### Assignment
Beginning with the first line below, please restate each line exactly, down to and including the line containing "Click the search magnifier icon".

Stored items:
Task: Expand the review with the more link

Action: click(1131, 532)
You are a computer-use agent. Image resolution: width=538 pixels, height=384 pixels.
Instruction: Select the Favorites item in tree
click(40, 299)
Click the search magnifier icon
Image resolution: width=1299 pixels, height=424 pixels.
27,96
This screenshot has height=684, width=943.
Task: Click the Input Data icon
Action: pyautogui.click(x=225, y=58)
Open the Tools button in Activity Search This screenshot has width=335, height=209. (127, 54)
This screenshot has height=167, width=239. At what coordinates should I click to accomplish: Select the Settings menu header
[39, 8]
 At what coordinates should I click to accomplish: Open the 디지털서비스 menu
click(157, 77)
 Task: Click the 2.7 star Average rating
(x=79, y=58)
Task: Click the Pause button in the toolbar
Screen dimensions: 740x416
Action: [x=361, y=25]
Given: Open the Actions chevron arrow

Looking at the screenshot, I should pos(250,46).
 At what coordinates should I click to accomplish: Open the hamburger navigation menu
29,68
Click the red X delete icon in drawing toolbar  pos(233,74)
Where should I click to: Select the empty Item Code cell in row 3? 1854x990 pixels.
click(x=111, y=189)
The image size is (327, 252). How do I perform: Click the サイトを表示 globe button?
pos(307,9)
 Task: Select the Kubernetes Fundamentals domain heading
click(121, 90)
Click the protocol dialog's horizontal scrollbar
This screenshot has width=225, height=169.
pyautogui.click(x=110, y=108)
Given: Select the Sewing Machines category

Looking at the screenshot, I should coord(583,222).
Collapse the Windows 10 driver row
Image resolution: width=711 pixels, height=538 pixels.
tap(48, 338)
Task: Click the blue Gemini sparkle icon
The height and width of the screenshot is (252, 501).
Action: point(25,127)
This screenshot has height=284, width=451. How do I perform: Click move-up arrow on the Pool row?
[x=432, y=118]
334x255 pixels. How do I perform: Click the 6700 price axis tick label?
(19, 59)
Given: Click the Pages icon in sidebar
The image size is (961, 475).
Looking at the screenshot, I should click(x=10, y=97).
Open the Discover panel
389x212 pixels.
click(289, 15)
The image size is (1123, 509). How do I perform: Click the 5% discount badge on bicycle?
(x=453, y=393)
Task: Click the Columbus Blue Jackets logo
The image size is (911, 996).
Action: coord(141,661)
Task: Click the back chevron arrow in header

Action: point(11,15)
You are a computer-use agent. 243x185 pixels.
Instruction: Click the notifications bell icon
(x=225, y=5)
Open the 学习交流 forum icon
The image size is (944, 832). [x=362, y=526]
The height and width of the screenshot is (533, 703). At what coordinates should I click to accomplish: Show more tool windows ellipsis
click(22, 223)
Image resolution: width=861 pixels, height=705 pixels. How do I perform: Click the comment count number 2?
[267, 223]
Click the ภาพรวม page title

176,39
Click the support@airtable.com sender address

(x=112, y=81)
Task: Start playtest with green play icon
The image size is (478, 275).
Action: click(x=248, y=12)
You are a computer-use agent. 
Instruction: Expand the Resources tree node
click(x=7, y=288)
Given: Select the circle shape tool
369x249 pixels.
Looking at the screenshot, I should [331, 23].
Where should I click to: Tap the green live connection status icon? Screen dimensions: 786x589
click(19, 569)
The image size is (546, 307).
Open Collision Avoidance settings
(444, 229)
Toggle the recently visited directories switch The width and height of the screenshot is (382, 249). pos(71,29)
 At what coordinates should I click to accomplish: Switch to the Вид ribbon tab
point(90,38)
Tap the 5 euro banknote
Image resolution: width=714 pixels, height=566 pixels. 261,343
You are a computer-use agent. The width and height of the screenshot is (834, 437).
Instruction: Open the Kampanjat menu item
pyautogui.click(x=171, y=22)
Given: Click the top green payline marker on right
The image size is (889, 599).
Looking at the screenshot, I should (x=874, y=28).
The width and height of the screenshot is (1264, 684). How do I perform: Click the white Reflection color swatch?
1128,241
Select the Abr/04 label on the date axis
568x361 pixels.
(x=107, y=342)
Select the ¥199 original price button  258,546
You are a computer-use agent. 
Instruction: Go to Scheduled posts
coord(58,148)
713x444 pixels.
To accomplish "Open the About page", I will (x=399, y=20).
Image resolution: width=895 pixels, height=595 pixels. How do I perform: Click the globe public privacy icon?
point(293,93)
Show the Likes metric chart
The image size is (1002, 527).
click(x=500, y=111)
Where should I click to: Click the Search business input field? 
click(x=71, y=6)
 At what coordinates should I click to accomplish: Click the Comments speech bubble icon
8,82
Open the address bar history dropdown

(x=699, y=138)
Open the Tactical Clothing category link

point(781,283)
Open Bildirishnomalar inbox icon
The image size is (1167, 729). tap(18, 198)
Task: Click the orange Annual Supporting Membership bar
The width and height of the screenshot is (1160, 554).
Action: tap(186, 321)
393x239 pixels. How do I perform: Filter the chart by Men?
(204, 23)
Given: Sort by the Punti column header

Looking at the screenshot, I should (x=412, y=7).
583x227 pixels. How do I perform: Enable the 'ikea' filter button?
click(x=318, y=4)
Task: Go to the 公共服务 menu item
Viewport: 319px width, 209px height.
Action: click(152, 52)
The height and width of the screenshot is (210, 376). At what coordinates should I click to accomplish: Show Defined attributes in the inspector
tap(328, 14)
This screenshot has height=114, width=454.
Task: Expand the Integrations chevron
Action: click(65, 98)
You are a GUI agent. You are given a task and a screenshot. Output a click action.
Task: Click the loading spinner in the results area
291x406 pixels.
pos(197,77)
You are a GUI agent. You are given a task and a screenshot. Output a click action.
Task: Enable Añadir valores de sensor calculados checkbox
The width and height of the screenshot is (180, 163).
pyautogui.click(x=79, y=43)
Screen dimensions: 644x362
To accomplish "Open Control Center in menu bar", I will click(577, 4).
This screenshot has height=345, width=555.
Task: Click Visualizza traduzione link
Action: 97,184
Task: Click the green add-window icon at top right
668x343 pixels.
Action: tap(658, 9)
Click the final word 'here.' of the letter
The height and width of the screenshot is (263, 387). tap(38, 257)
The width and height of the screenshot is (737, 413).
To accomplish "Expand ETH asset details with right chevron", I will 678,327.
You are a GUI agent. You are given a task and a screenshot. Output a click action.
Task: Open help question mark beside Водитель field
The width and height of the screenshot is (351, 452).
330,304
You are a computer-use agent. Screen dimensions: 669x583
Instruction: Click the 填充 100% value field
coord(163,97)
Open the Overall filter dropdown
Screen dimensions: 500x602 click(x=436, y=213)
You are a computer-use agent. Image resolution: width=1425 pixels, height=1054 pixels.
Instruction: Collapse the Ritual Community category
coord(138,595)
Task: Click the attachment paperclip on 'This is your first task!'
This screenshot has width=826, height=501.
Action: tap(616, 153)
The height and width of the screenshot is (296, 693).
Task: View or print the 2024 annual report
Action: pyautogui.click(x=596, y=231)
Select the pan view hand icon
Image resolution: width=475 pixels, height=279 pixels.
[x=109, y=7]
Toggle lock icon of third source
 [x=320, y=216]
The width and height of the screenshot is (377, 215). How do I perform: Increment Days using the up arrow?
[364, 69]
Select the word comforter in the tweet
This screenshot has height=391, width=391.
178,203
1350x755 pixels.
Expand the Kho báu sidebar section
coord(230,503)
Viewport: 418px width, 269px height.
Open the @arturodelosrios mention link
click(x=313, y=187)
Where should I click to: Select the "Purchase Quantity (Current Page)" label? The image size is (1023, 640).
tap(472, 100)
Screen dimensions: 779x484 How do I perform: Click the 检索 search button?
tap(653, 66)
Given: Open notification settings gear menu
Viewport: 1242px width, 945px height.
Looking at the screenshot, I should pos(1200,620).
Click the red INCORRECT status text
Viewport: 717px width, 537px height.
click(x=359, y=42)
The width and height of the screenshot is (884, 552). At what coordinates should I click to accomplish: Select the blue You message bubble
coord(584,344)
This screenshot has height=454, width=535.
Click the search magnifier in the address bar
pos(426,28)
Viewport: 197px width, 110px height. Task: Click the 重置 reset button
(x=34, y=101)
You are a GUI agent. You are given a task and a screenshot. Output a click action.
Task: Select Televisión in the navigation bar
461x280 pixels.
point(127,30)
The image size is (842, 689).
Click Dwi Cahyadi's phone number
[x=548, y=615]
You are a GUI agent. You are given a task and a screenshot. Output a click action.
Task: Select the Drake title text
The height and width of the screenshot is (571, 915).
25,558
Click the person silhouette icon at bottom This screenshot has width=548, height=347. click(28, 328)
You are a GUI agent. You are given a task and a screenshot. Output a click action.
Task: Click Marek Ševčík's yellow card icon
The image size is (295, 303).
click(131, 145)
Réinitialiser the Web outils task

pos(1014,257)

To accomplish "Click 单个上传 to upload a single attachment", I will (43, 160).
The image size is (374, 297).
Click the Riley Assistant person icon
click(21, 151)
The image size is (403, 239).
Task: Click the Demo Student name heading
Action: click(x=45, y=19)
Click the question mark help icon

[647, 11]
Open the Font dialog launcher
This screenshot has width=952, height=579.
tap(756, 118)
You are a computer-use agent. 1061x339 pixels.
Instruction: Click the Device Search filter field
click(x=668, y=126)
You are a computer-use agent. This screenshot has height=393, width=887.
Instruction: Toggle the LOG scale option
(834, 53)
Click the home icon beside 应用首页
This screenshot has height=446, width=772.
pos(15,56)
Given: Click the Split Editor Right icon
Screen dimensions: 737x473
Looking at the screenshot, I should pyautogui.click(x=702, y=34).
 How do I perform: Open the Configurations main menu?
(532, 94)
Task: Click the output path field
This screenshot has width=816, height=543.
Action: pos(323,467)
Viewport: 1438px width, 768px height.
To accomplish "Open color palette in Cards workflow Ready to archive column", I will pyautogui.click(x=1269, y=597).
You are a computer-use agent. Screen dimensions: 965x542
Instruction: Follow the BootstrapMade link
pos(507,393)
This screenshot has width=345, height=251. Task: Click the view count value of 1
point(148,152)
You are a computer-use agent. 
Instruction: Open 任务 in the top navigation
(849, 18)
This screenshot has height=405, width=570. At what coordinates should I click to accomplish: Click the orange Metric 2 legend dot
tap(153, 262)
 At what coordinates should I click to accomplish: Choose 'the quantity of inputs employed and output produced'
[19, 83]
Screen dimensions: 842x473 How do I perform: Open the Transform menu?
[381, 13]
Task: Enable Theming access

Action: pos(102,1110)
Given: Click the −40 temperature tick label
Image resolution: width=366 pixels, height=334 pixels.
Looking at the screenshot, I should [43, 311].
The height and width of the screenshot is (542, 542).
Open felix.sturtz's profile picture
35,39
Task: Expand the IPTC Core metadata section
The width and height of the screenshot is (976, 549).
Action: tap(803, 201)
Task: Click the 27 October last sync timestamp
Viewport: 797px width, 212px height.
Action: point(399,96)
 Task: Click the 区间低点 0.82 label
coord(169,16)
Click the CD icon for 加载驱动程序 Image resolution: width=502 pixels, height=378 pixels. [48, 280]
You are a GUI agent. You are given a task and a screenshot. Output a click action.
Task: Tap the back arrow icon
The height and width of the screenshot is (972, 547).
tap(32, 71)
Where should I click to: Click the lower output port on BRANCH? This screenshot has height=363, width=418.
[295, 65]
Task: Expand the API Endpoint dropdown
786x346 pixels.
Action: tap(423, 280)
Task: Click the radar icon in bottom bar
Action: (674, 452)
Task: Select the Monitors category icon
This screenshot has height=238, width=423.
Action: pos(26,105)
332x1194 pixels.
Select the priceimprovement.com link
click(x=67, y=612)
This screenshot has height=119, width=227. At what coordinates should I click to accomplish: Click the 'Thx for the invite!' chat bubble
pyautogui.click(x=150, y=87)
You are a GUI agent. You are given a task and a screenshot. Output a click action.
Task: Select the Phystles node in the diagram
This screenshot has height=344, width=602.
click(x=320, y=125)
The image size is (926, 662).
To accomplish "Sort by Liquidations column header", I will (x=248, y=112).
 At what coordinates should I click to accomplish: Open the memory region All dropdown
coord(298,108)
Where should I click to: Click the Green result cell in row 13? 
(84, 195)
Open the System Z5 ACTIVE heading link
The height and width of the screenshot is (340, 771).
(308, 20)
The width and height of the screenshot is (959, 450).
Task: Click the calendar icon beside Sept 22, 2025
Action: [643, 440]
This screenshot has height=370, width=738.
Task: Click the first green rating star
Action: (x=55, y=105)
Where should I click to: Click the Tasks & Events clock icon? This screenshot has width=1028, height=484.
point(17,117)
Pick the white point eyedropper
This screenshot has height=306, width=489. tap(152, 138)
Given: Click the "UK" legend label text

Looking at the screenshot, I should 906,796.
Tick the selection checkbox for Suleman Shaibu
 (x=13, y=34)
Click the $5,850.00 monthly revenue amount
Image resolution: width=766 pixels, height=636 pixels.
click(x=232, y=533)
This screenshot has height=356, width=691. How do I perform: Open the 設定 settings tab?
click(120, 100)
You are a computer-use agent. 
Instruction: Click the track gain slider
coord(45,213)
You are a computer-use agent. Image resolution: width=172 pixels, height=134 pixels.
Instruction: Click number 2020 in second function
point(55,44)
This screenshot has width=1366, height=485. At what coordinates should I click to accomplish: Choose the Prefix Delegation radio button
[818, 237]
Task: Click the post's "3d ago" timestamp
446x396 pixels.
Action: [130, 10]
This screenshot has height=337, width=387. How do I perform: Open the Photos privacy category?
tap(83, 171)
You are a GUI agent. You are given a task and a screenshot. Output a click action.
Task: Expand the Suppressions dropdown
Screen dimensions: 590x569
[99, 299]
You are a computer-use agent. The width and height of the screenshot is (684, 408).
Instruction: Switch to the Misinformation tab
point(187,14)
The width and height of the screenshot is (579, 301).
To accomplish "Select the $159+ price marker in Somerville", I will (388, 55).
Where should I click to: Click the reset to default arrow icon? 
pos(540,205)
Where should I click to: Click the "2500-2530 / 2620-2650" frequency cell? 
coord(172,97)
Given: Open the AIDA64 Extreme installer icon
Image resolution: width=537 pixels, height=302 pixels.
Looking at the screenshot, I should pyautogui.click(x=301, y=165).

### Answer space
Task: Expand the review with the more link

Action: click(1131, 532)
You are a computer-use agent. Image resolution: width=538 pixels, height=384 pixels.
Instruction: Select the Favorites item in tree
click(40, 299)
Click the search magnifier icon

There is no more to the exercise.